(Stored data)
* * * * * * * * *

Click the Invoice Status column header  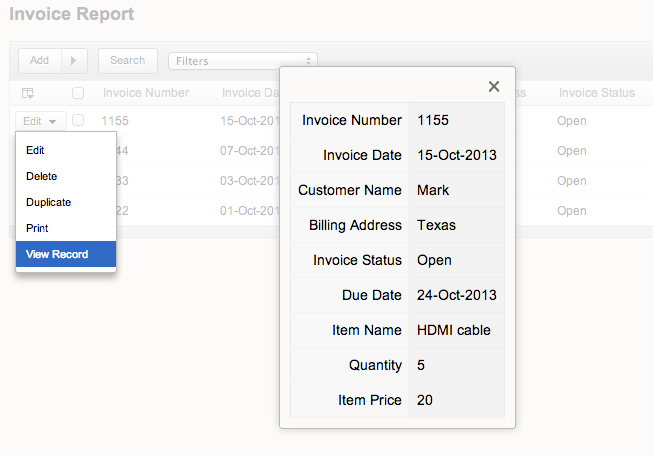coord(596,93)
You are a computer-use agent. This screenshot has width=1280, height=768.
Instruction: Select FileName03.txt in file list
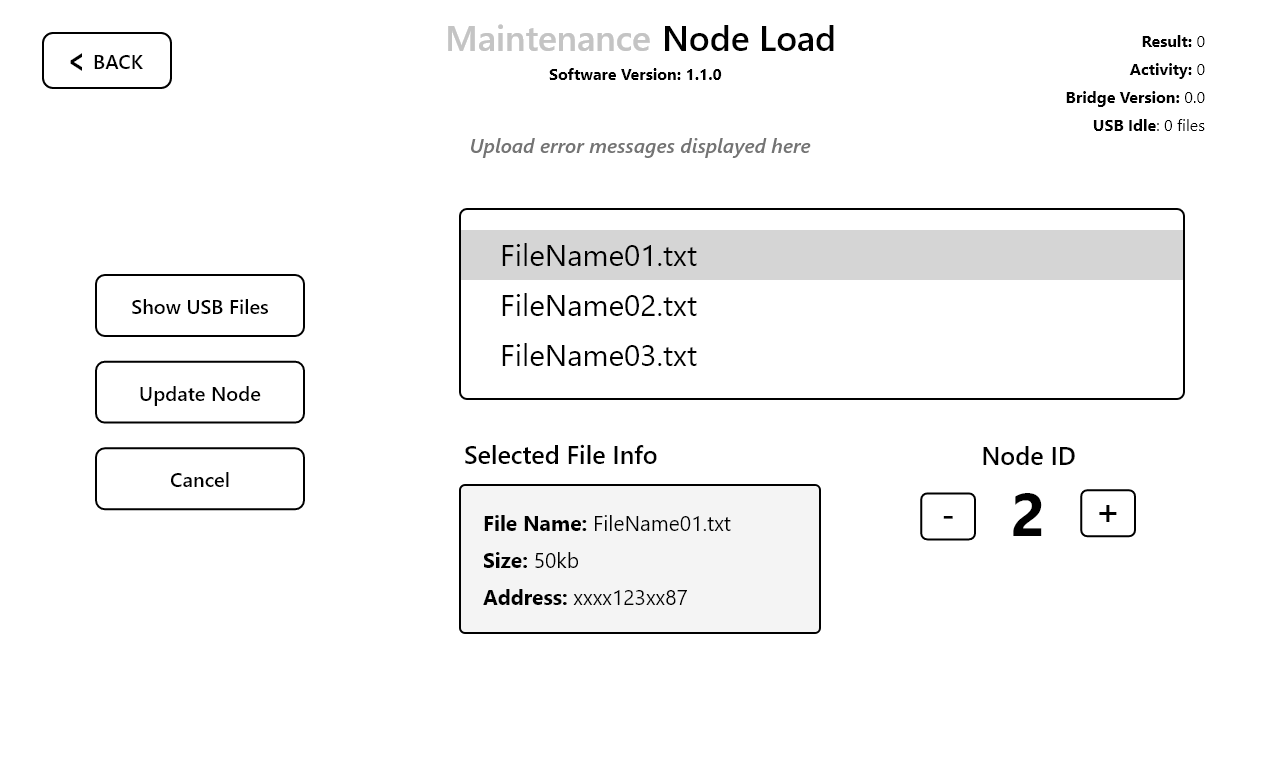pos(598,356)
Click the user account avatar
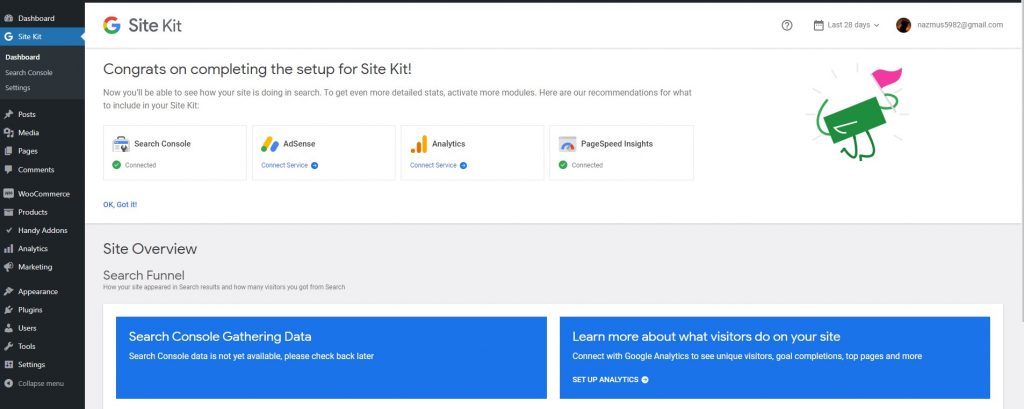Image resolution: width=1024 pixels, height=409 pixels. [x=904, y=25]
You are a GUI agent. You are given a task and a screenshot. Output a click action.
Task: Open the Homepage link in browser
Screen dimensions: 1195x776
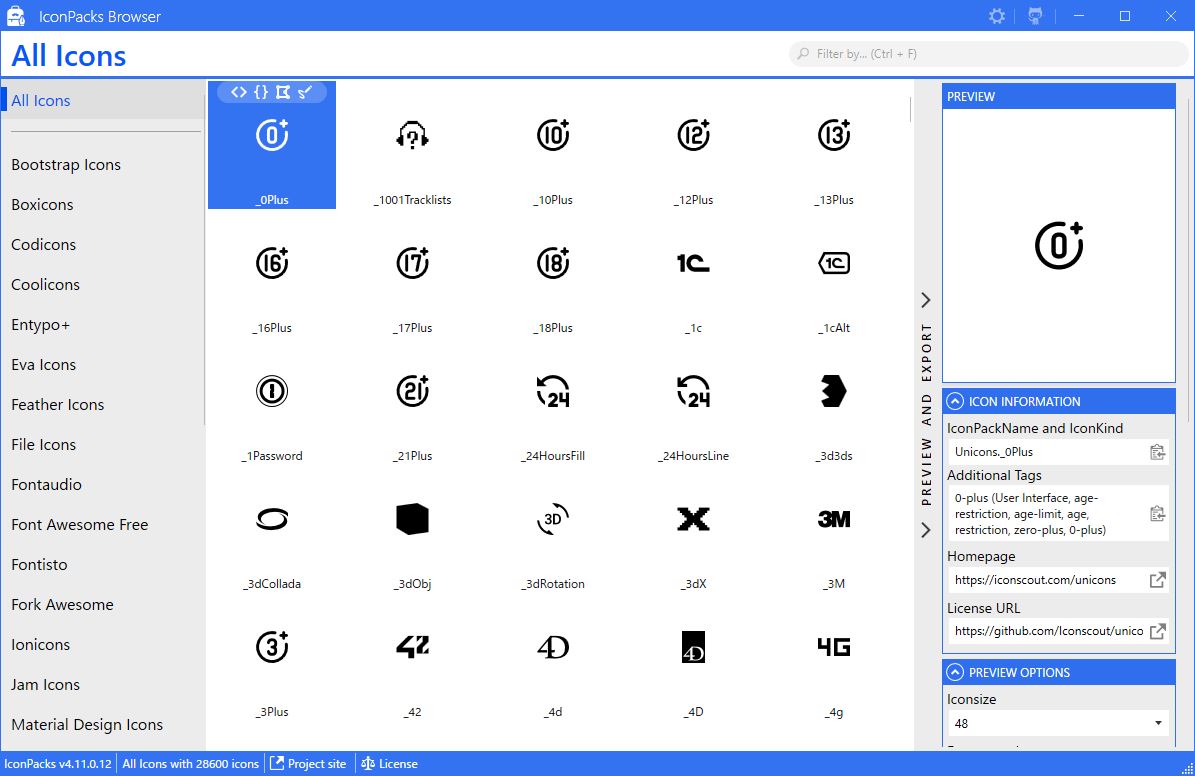(1157, 580)
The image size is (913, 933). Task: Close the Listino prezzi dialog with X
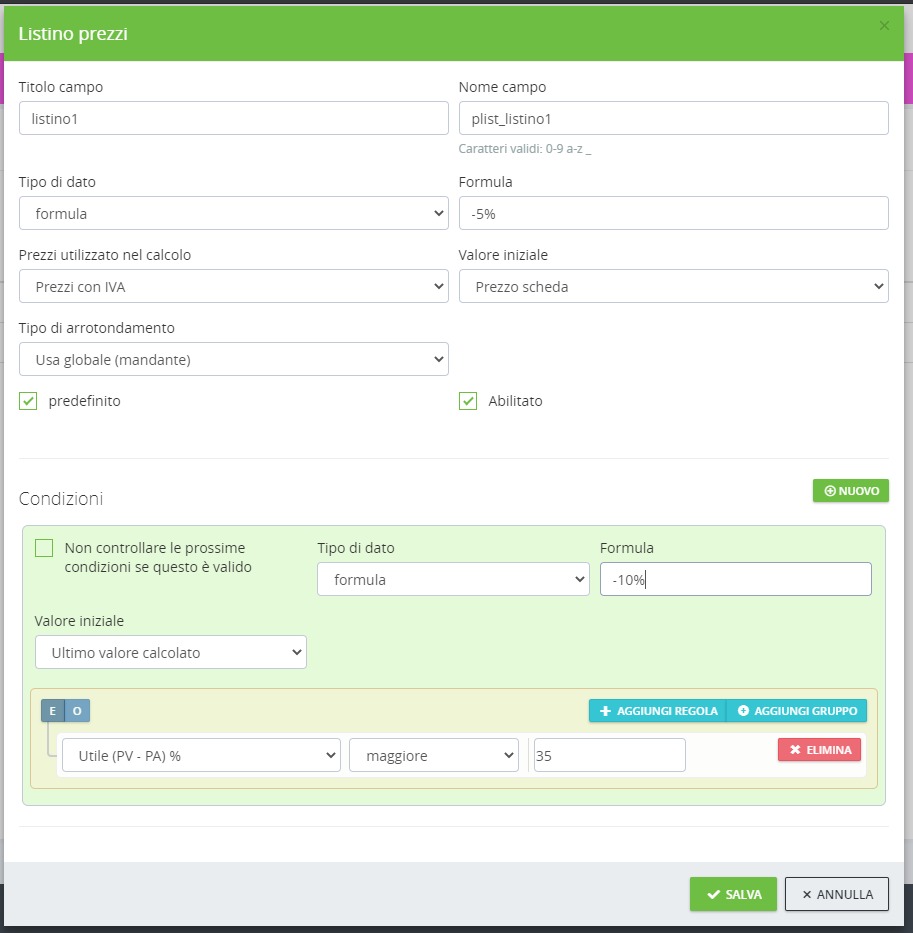(x=884, y=26)
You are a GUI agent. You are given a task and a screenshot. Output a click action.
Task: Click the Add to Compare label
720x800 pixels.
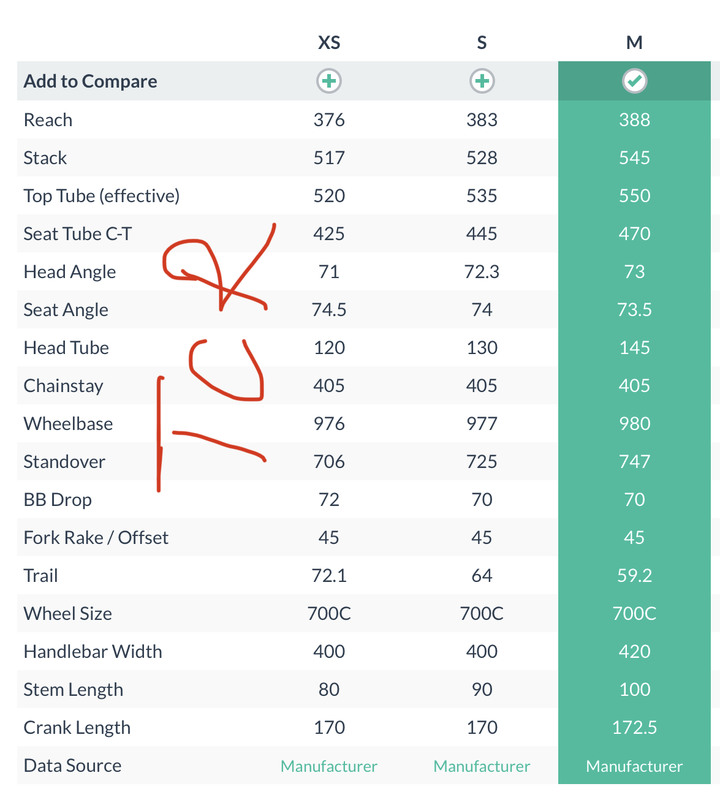click(x=90, y=81)
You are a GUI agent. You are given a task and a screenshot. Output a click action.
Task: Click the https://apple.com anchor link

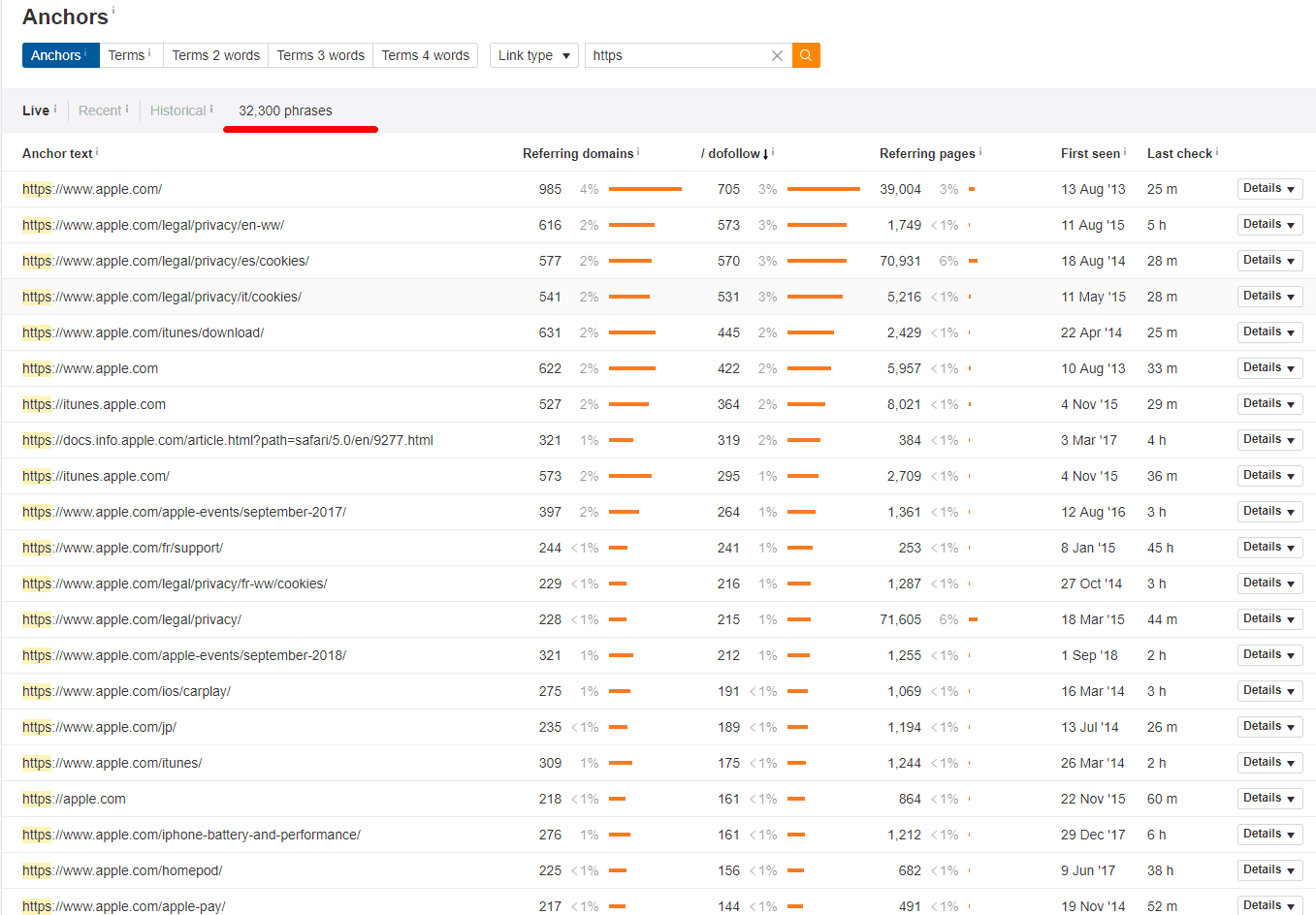coord(74,798)
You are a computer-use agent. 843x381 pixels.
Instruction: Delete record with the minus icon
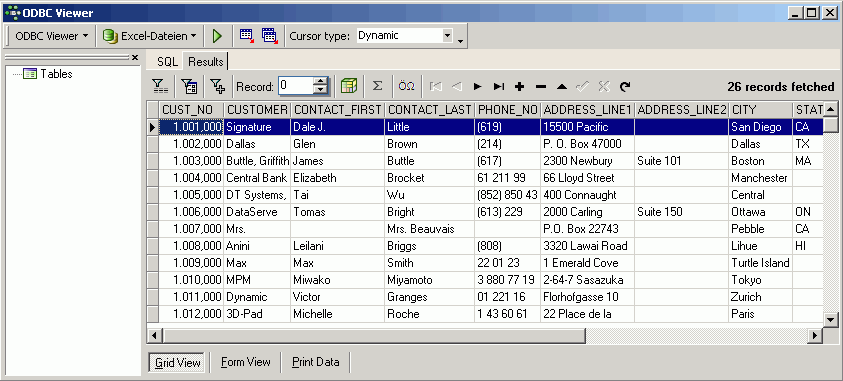[541, 86]
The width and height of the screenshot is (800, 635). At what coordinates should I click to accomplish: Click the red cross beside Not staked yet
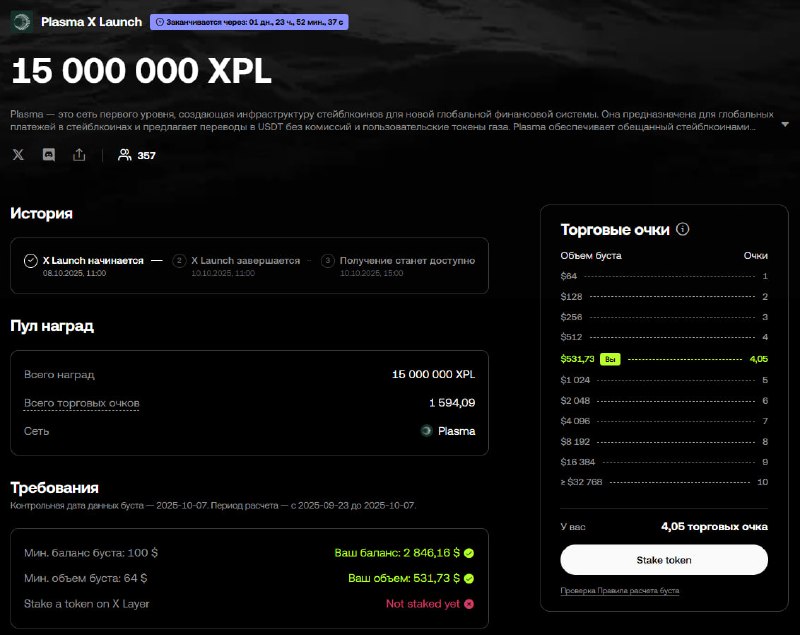point(469,604)
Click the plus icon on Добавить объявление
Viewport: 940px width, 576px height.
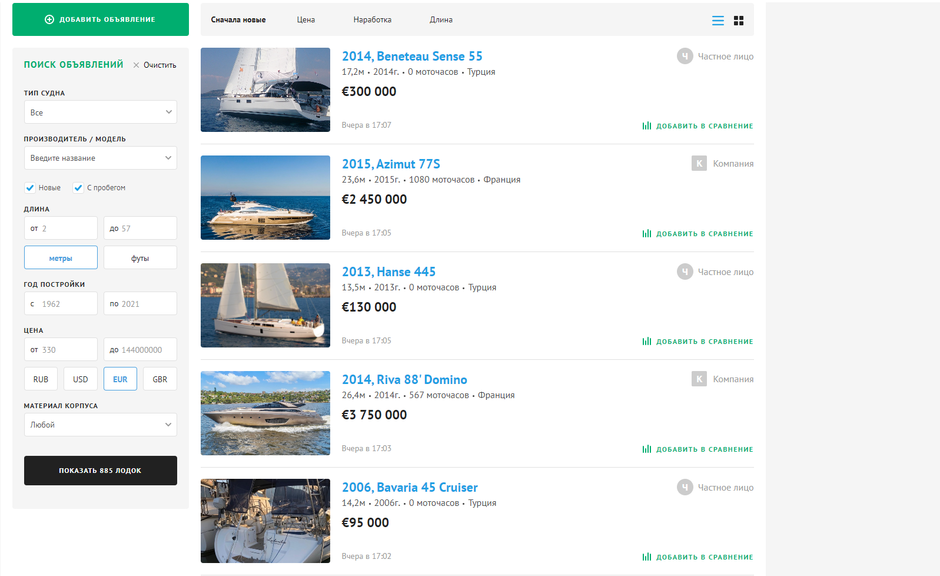pyautogui.click(x=50, y=19)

* * * * * * * * *

Exercise prompt
With the pictures left out, copy exactly the lines above from the line containing "Instruction: Delete record" through the last line of the entries.

Exercise solution
Instruction: Delete record with the minus icon
[541, 86]
The width and height of the screenshot is (800, 635). At what coordinates should I click to accomplish: Click the red cross beside Not staked yet
point(469,604)
Click the plus icon on Добавить объявление
Viewport: 940px width, 576px height.
pyautogui.click(x=50, y=19)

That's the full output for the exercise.